"The Nation that makes a great distinction between its scholars and its warriors will have its thinking done by cowards and its fighting done by fools."
This morning SPC Frances was taking a practicing test for the SAT, and asked me if I would help him with an especially difficult question. I read through the question and dissected it for him, pointing out the definitions for each of the myriad terms. He settled on the correct answer, and happily continued on with the test.
I promptly forgot about the incident and went back to putting together a safety class for my soldiers. Seriously. As I sat there fabricating a powerpoint presentation I was struck by the incongruity between reality and my tasking. I was sitting at my desk in the middle of a war zone making a briefing for soldiers in combat about how to stay safe. As I built the class I realized there were some valid points that needed to be covered, but it still felt wrong.
After lunch I pulled together my soldiers and several other troops from other shops and hammered through the briefings. I spent a good hour covering all the issues and then turned off the slides and happily transitioned back to mission. A few minutes later the shop emptied and SPC Frances slowly approached my desk and asked permission to ask a question. I agreed, pushed my paperwork away, and leaned back in preparation for another SAT question. As I waited for the question SPC Frances started fumbling for words, only managing to get out “you don’t have to answer”. I patiently waited until he finished, and then told him to fire away. When he finally managed to string together the question I was shocked by the blunt impact of the words. The flicker of pain came not for the content of his question, but from its unspoken implications. What SPC Frances said as he sheepishly stood before my desk staring at the floor was “Sir, you’re like, ummmm, you know, really smart. And you’re doing this when you could ummmm, you know, so many other things. Don’t you wish you were, ummm doing something better?”.
The question is one I’ve heard from several well meaning individuals, but never, ever from a soldier. If it were possible I would have torn the implicit assumption that question housed and crushed it beneath my muddy heels. Because wrapped in that question like two fat maggots in an otherwise perfect roast sits two false postulates that have poisoned many clear thinking individuals. The first deadly lie is that soldiers are stupid. The second is that the Army is a dumping ground for people with no other options.

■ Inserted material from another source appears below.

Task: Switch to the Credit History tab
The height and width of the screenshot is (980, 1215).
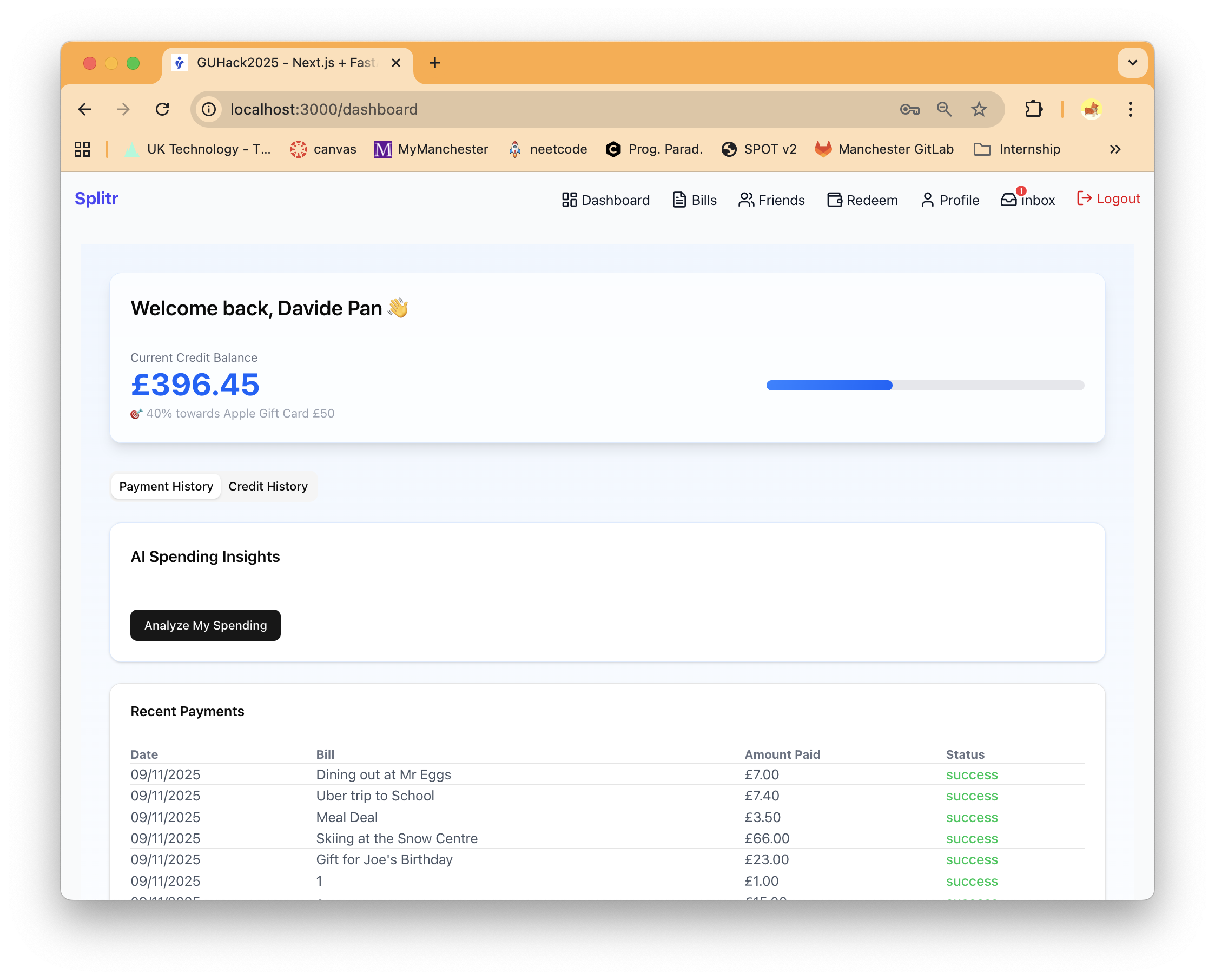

I paused for a long moment after SPC Frances asked his question, unsure of how to answer the question and simultaneously leach its poisonous implications. And then I stood up, told SPC Frances to follow me out of the TOC, and we went outside to sit in the sun and talk. I had hoped the desert sunlight might somehow burn away the bitter responses that were welling up like raw crude. Instead I walked into the acrid smell of burnt plastic, which seemed fine tuned to match the frequency of my heart.
By time we were outside I had stalled long enough, and I started to talk. I spoke from experience, and I spoke from the heart. I told him about the misery of feeling my feet rot in the swamps of Florida during ranger school. I told him about getting stuck in knee deep mud during a blinding deluge in Germany. I talked about having to pull my frozen finger off the trigger while riding through the Balkan winter. I talked about the string of missed birthdays, holidays and weddings I never had the opportunity to celebrate. And I told him about living in the sun stoked furnace that was Kuwait in the summer. I purged all the collective misery of my decade in the service. Having finished my impromptu confession I paused for a long moment, letting SPC Frances absorb the full weight of my response.
As the silence stretched like a teardrop waiting to fall I broke the silence and told him that I would do it all over again. His face contorted into a mask of disbelief, his jaw drooping slightly from the strain of following this verbal about-face. His lips shaped the word “Why?” but there was no breath to give it voice.
Before answering him I told him about how part of my heart chipped off when I looked into a mass grave in Bosnia. How for days after my dreams were clouded with an image of the very earth opening a yawning pit to engulf the dead, only to choke on their numbers and leave them on the surface half swallowed. I talked about countries where famine and disease left people whose bodies left shadows that gave the illusion you were looking at a photographic negative of a skeleton. About places where the only rule of law was the brutal and unswerving laws of physics and ballistics and the only peace one could hope for was the grave. And the story that did not need telling, the story of our ongoing struggle with insurgents who revel in the misery and deaths they cause our forces and the Iraqis.
As I finished I noticed my mouth was dry and I had to take a long draw of water before continuing. When I slaked my thirst I told SPC Frances to close his eyes and I would tell him why. As he closed his eyes I told him to imagine his young wife, his beautiful infant daughter and the future he wanted for them. He paused a moment and a smile slowly creased his face. As he looked up I caught his eyes and told him a simple truth. I told him that the thin line that separates the two realities isn’t a line on a map or the signature block on a document filled with hollow proclamations. The dividing line between the two kingdoms is a long line of soldiers. And that is why I’m proud to call myself a soldier. Its not about a lack of options, or the size of my paycheck. Its about what kind of world I want to leave for my children if I am lucky enough to be a father.
SPC Frances thanked me for the explanation and moved back into the office. I don’t if the words resonated but as he walked away SPC Frances seemed to stand a little taller and step with a little more confidence. As he should... as he should.